Tavsiye ederim, Erdoğan’ın son açıklamalarını, alt alta yazıp, değerlendirin. Çünkü belki sizler değil, ama o, dizinin sona ermek üzere olduğunu fark etti. Belli ki, yapımcı bildirmiş. Mesela, Suriye’de Kürt devleti kurdurmayız diyor. İyi de kurarken, kimse bize sormaz ki. Zaten Suriye topraklarında, silahtan arındırılmış bir bölge konusunda da, ne Birleşmiş Milletler, ne ABD, ne de NATO müttefiklerinden destek var. Hele komuta kademesini dağıttığın ordunun, nerede ne yapacağını, en iyi askerler bilir. Bu yüzden bence, yazılı talimat istediler.

Son olarak, sultan, bir zenci benzetmesi yaptı. Yaptığı, en kötü benzetme, bu. Aklınca, ABD Başkanı siyahî Obama’yla kendisini, aynı kefeye koydu. Oysa her şey tersti. Birincisi, Obama’ya en fazla oyu, gençler ve beyazlar vermişti. Yani radikal dinci Cumhuriyetçiler değil. İkincisi, Obama onun gibi, Anadolu kaplanlarını zenginletmedi. Amerika’nın, siyahî kaplanları, hâlâ fakir. Obama ve bakanları, kimseyi kendisine oy versin diye zengin etmedi. Ayakkabı kutuları falan yok. Amerikalı bir yetkili, değeri 25 dolardan daha fazla bir hediye kabul edemez. Üçüncüsü, Obama, Beyaz Saray’da yediği her yemeğin parasını öder. Devlet, ancak resmi konukların yemek parasını verir. Anlayacağınız Devlet, Obama’ya bedava yemek falan vermiyor.
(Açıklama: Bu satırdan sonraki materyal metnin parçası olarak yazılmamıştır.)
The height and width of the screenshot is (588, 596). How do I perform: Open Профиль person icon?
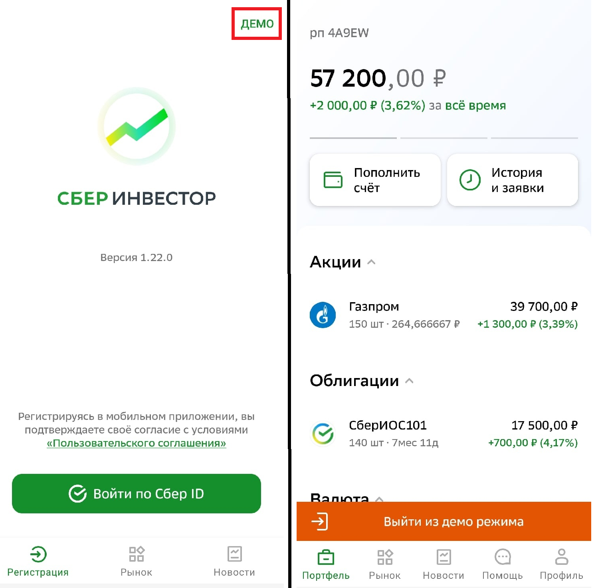[x=561, y=556]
Ayrıca Obama’nın oturduğu Beyaz Saray, seninki ile kıyaslanırsa bir kulübe.  Senin değerlendirmelerine göre, zavallının bu yüzden hiç itibarı yok. İncil ile miting alanlarına gitmedi. Bir ilahi söyledi diye Amerika yıkıldı.

Anlaşılan, arkadaş, Washington’a,  “beni diziden çıkarmayın, bana başka rol teklifi yok mu” , demek istiyor. O istiyor da, bakalım önümüzdeki günlerde, dizi nasıl final yapacak, göreceğiz.